Although smoking has been shown to influence fusion rates, its effect on the functional outcome is not always seen [1]; smokers in our study had poorer outcomes.

There are several theories that we believe may explain the difference in clinical outcomes between these two groups. While accepting the central role played by the degenerate disc in producing back pain, a more mechanistic concept is proposed by Mulholland and Sengupta [25] and McNally et al. [23]. Their view is that the altered degenerate disc no longer acts as an isotropic structure, and hence transfers loads abnormally, producing high areas of focal load on the endplate and supporting cancellous bone. The pattern of loading is affected by position in the normal disc, which would not be the case if the disc was isotropic. So, for example, when the spine is flexed, the anterior endplate and vertebrae are loaded excessively, and hence the pain on bending, which is a common feature in patients with back pain. Using the finite element analysis, it has also been shown that loads below a cage, which is load bearing, maybe 500% higher than loads below a normal disc [16, 30]. The conclusion by McAfee [22] that pain relief following cage fusions seems to be little different from other methods of fusion, despite much better rates of fusion, may be a reflection of loading problems below some cages that remain weight bearing. If the mechanistic concept suggested by Mulholland and Sengupta is accepted, then the explanation of the different results may be that the femoral rings allow the development of organised weight-bearing bone blending with the bone of the femoral ring, which transfers load in an increasingly normal pattern as the bone remodels according to Wolff’s law. Young’s modulus of titanium is ten times higher than that of cortical bone and may lead to point loading of the endplate. The cage, whilst integrated and providing a ‘union’ in so far as there is no movement, still transfers the load through the metal, producing high loads in a small area as opposed to the dispersal of load produced by the developing ‘ray’ of bone from the femoral ring.

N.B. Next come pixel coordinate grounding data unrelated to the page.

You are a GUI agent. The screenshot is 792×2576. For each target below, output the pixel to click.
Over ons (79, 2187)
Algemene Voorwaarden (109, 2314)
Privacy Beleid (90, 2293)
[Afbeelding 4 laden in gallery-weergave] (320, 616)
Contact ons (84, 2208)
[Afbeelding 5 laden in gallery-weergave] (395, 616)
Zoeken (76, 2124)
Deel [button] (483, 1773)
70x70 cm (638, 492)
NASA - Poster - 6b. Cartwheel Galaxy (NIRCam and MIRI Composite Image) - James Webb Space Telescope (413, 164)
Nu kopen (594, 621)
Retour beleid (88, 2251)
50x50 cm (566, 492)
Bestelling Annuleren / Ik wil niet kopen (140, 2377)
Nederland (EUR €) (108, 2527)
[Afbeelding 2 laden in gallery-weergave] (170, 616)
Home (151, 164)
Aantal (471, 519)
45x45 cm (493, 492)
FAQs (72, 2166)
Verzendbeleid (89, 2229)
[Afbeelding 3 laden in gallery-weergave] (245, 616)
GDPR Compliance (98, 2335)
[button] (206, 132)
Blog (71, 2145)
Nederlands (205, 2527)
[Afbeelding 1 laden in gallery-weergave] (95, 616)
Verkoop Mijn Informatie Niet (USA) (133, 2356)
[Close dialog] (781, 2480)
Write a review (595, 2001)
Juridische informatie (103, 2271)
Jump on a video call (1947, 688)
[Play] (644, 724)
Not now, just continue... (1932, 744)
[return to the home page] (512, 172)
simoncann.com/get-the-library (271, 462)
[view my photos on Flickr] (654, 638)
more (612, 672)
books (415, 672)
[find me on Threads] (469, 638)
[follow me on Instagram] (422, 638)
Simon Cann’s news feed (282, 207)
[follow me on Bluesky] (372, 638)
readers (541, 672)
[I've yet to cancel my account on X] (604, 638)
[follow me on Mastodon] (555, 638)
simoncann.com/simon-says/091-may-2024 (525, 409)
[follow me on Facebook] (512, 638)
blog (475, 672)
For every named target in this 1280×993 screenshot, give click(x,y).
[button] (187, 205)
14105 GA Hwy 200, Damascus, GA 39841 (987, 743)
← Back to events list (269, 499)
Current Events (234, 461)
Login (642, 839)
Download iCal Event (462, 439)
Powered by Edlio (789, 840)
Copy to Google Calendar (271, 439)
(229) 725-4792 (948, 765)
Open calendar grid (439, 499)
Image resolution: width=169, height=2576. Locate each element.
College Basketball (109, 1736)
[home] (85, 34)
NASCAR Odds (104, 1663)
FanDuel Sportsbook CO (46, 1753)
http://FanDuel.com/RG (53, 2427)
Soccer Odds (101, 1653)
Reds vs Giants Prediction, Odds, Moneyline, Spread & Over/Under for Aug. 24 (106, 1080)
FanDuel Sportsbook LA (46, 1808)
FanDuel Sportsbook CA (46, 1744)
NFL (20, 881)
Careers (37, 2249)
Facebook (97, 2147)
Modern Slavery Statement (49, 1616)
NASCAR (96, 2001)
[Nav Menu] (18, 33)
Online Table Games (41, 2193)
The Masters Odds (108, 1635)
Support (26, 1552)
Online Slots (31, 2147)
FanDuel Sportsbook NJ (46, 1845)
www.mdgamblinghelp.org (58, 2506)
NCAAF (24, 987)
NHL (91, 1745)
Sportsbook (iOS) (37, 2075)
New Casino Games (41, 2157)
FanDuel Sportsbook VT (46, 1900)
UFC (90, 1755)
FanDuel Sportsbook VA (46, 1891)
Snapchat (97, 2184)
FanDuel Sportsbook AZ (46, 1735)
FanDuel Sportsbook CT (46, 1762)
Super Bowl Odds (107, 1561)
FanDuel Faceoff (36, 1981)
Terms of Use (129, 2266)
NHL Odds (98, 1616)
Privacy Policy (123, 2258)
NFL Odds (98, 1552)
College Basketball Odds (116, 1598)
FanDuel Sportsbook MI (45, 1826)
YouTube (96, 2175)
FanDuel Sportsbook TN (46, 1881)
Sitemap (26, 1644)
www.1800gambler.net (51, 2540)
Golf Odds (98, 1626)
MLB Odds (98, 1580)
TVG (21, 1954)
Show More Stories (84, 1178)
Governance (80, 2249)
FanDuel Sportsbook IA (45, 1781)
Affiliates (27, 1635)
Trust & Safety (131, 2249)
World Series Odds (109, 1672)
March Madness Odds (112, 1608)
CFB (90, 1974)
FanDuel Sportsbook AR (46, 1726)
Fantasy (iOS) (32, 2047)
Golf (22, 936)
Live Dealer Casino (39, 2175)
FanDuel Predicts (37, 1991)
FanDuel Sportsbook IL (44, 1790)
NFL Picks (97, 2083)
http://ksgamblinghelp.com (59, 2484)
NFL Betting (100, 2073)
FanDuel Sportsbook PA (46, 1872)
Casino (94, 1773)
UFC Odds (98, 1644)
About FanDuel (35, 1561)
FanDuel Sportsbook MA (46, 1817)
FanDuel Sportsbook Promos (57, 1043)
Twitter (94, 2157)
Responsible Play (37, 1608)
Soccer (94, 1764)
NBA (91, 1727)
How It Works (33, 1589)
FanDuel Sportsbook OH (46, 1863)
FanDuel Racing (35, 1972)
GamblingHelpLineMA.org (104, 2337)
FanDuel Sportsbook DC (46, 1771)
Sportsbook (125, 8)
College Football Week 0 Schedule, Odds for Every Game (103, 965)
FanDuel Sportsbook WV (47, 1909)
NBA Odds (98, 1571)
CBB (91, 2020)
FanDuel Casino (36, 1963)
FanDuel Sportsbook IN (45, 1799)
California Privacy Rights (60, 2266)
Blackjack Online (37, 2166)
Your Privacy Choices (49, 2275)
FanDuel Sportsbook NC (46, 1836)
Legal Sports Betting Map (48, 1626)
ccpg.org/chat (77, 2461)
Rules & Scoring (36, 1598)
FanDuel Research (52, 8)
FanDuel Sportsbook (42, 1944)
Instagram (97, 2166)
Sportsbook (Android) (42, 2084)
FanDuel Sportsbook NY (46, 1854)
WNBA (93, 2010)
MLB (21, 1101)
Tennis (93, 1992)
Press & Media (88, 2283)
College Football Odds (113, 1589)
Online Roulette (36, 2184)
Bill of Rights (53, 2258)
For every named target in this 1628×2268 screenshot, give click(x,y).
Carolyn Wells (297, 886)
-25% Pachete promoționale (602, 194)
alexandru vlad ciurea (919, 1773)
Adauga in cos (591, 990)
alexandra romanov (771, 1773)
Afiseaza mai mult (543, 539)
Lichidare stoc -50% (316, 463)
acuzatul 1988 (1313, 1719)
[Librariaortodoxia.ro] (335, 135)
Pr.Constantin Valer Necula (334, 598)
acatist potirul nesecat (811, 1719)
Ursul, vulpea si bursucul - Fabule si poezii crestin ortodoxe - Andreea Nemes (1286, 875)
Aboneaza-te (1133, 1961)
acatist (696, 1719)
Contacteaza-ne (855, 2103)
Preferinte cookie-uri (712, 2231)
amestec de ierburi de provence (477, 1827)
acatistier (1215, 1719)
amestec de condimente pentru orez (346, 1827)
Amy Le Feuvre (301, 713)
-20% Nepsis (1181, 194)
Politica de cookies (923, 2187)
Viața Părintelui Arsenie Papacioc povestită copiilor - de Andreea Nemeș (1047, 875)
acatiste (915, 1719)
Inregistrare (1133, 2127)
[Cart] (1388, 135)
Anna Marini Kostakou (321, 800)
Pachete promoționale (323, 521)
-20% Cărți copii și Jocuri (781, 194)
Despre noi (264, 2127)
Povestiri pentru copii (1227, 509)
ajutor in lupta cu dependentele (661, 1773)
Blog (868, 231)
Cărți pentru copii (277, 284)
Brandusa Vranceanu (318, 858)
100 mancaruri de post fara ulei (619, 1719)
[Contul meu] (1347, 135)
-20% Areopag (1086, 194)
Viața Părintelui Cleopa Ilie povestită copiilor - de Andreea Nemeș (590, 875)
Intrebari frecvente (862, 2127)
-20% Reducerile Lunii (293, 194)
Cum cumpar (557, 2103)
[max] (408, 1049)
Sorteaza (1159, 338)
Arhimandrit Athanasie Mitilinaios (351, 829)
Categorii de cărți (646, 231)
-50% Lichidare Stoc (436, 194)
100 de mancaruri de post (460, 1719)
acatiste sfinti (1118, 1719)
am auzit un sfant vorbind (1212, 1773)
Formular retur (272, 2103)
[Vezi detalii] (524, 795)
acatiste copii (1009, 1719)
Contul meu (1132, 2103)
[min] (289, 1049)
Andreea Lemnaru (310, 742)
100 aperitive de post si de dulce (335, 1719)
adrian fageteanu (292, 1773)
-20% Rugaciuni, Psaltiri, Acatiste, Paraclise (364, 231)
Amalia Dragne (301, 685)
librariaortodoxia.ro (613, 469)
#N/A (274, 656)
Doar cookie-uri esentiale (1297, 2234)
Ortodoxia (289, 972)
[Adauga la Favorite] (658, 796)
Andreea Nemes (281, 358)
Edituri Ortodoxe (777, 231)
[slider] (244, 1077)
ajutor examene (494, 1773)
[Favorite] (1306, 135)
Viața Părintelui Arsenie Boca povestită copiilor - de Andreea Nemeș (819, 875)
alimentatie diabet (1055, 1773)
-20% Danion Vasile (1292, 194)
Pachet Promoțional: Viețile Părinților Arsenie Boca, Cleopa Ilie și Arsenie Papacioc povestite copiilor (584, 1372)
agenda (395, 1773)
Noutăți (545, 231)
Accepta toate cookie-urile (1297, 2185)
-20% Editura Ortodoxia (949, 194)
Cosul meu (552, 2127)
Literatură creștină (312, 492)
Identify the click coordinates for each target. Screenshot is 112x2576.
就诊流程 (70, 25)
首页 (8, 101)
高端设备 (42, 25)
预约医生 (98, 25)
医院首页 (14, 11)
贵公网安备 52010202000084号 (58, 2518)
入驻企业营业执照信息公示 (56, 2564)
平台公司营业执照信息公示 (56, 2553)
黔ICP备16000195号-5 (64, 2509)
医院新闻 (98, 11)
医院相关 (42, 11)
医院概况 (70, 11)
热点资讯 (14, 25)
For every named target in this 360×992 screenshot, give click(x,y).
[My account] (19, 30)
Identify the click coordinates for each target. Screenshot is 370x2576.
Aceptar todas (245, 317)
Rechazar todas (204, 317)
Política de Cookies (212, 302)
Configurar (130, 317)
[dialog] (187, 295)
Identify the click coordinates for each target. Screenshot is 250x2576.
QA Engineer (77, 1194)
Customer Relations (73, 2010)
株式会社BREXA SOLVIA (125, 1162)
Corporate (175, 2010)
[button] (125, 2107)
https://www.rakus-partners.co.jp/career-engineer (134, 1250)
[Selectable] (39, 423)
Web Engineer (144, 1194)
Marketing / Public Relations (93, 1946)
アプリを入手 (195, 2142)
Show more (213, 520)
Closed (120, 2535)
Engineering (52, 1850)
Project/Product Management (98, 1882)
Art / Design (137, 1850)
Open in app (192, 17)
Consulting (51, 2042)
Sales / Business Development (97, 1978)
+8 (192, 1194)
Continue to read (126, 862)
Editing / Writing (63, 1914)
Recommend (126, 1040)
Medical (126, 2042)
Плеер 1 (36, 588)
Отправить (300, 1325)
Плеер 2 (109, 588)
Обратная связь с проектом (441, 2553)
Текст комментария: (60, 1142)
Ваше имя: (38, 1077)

It is suggested that the disc material itself (nucleus) and inner annulus are important pain generators in low back pain. However, in both types of fusion, the discs are excised identically, yet the fact that there was a difference in pain relief must cast doubt on the importance of these structures as pain generators.

FRA undergoes creeping substitution over time and the initial disc space distraction gained during anterior interbody fusion by 1 year may be lost over time [8, 15]. Studies have reported that interbody fusion with FRA may take up to 18 months to fuse [5]—the time for fusion for the TC used in this trial has yet to be reported. The remodelling that can occur in a fusion achieved with FRA in combination with endplate settling may result in better sagittal alignment of the lumbar spine and a more normal pattern of loading. The restoration of normal lumbar lordosis may improve the clinical outcome. To achieve this goal, O’Brien et al. [26] changed his surgical technique to perform the anterior surgery before posterior fixation, but there are no results comparing the clinical outcomes of these groups.

The insertion of the TC can be performed without fear of damage to the cage itself during the insertion process. FRA is potentially prone to fracture during insertion and, therefore, may persuade the surgeon to ‘undersize’ the implant reducing disc distraction; this may explain the increased leg symptoms seen in the ‘potentially over-distracted’ TC group. Radiological analysis may clarify this concern.

In conclusion, we have found the clinical results of FRA to be superior to TCs when used as interbody spacers in circumferential fusion of the lumbar spine 2 years after surgery. The TC is ten times more expensive than the FRA and its use appears not to be justified on the basis of clinical outcome.